Ora, promover ações de diversidade não é só criar um comitê de diversidade e dobrar a carga de trabalho de funcionários negros, os quais terão que ser mais proativos em suas atividades técnicas e apresentar soluções ao racismo corporativo. Na verdade, acredito que falta nessas instituições jogar Luiz ao pacto da branquitude instaurado como cultura na maioria das empresas brasileiras.
Evidente que a mudança cultural de uma organização requer tempo, mas quais instituições querem de verdade promover ações para além das fotos do linkedin?
Bom, para essas empresas que estão prontas para sair do véu da negação e promover ações condizentes com mudanças efetivas, sugiro a fase do reconhecimento. Esse estágio passa pelo diagnóstico dos problemas estruturais da organização no que tange as relações étnico-raciais a fim de criar um ambiente seguro, saudável e convivível entre pessoas diversas, onde as pessoas negras sejam valorizadas tecnicamente pelo desempenho de suas atividades e não sejam sobrecarregadas como um cartão de visitas: “veja, aqui também temos negros”.

- _DADOS REGISTRADOS_

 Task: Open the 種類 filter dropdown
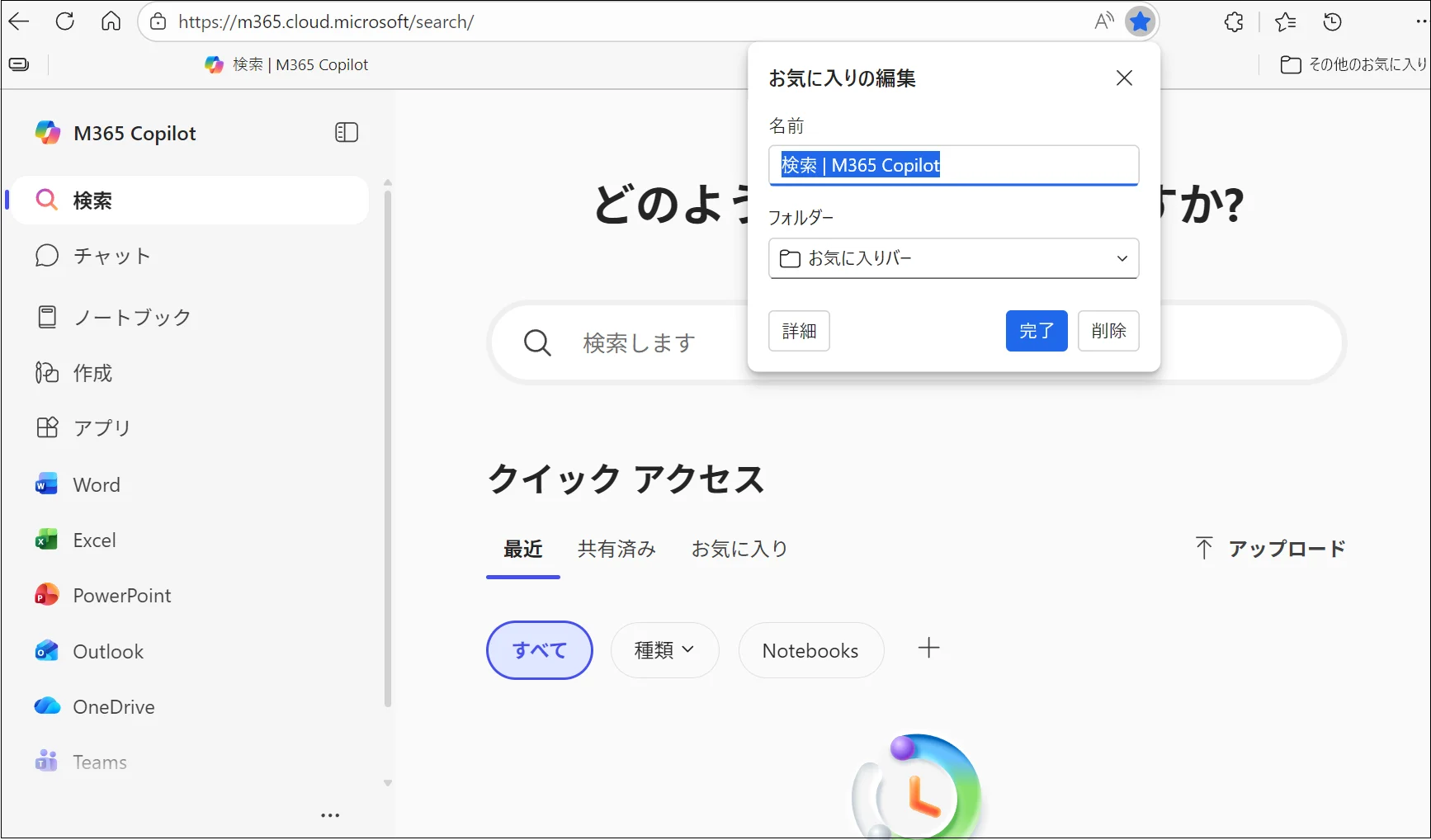pyautogui.click(x=664, y=650)
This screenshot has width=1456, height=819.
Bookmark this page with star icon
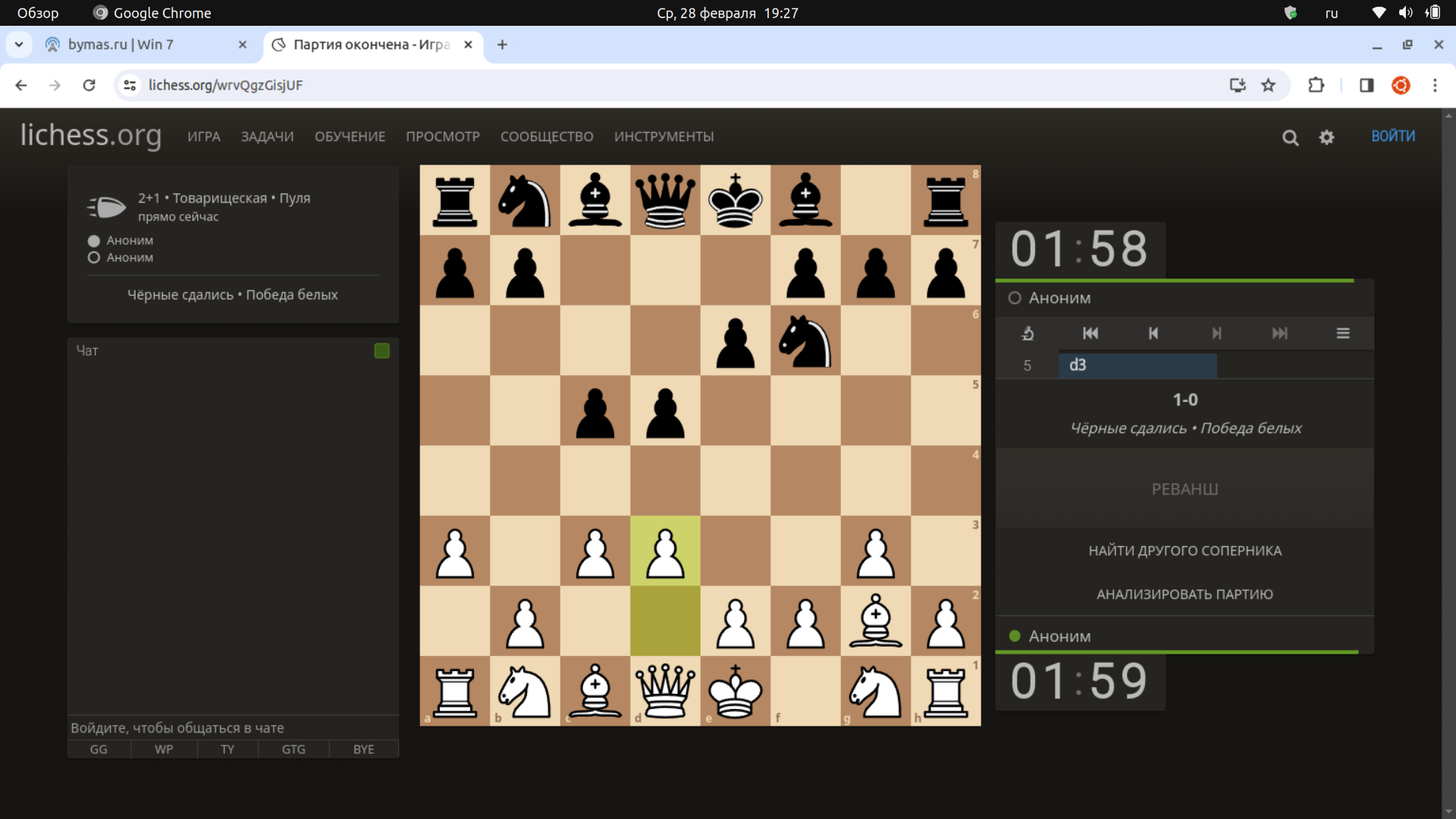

- _AÇÕES SOLICITADAS_
- A) Indique se cada afirmação abaixo está de acordo com o texto sobre diversidade nas empresas, respondendo sim ou não e citando literalmente as palavras que decidem a questão. (i) Segundo o texto, promover ações de diversidade consiste apenas em criar um comitê de diversidade. (ii) O texto admite que a mudança cultural de uma organização requer tempo. (iii) A fase sugerida no texto para as empresas prontas para mudar é a do reconhecimento.
- B) Prossiga com o texto sobre diversidade nas empresas a partir da última frase apresentada.

- _RESPOSTAS_
- A)
(i) Não: “promover ações de diversidade não é só criar um comitê de diversidade”.
(ii) Sim: “Evidente que a mudança cultural de uma organização requer tempo”.
(iii) Sim: “sugiro a fase do reconhecimento”.

- B)
O reconhecimento requer alteração nos cargos de gestão e executivos. Vamos combinar que não cabe mais essa falácia de que não há bons profissionais negros no mercado, o que precisa cessar é o horizonte de brancos só contratarem brancos ou contratarem negros somente em cargos da base da organização. Representatividade vazia ou a dita representatividade liberal também já está feio. Dois ou três negros em uma instituição com cem funcionários beira ao absurdo.
Chegamos então na última fase: o pertencimento. Nós não podemos negar que passamos praticamente o dia inteiro no trabalho. Ressalvadas as regras de convívio que são sim importantes na gestão da convivência, esse espaço precisa ter cara de lar. Pertencer exige conforto, familiaridade com o espaço e senso de coletividade. Portanto, o pertencimento é o valor que precisa estar na mira quando falamos de diversidade no corporativo.